In order to meet changes in demand, the generation authority always has more generators running at any time than is needed to meet the present consumption.
Assume we just have rotating generators. The instant a load is switched onto the grid, the current that flows creates a braking torque in the generators, and they start to slow down. The instantaneous energy needed to power our load comes from the kinetic rotational energy stored in the generators.
As the generators start to slow down, the speed regulators kick in, and increase the mechanical power to the generators to maintain their speed.
The generation authority would notice that supply A was starting to get close to its maximum, so would start up supply B, just in case there was a further increase in demand.

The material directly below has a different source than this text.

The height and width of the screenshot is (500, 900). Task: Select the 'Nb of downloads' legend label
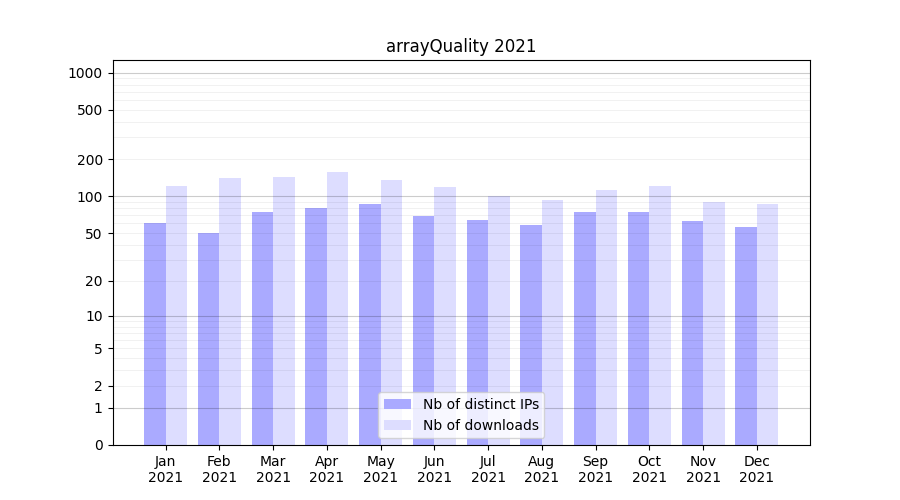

If that increase happened before B was up to speed and connected to the grid, then you would have at best a voltage sag (brownout) as A failed to cope, and at worst a power cut.

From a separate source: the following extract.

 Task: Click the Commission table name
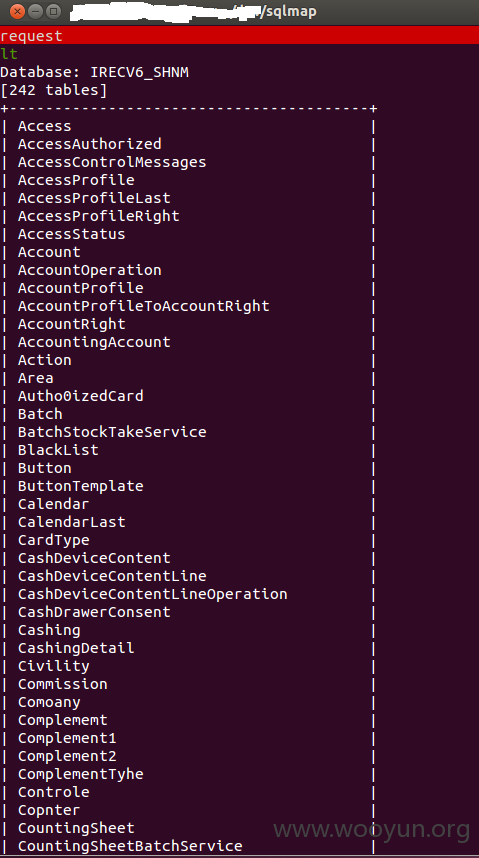coord(62,684)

If a further increase did not happen, then B has been started, not supplied any power, and been a net cost. The margin between the maximum capacity of all the running generators, and the present consumption, is known as the 'spinning reserve'.

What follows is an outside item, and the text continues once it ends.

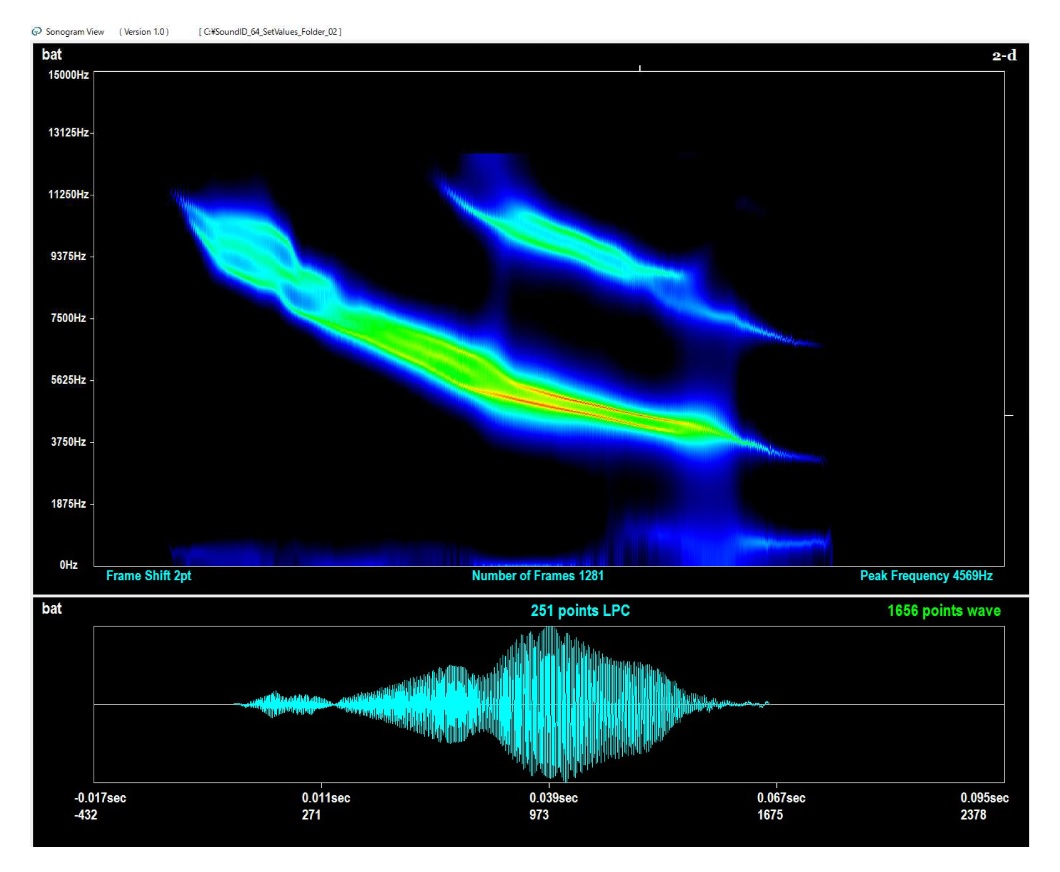Click the bat label above the spectrogram
Screen dimensions: 1060x872
click(51, 55)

This is why forecasting is a very important part of running an electrical supply. You need to be able to guess from the weather, and from the TV schedules, when, and how big, the load demand spikes will be, to have enough, but no more, extra capacity already running to cope. Too much spinning reserve will reduce the profits. With too little spinning reserve, an unexpected demand spike could leave you having to explain an embarrassing and unnecessary power cut.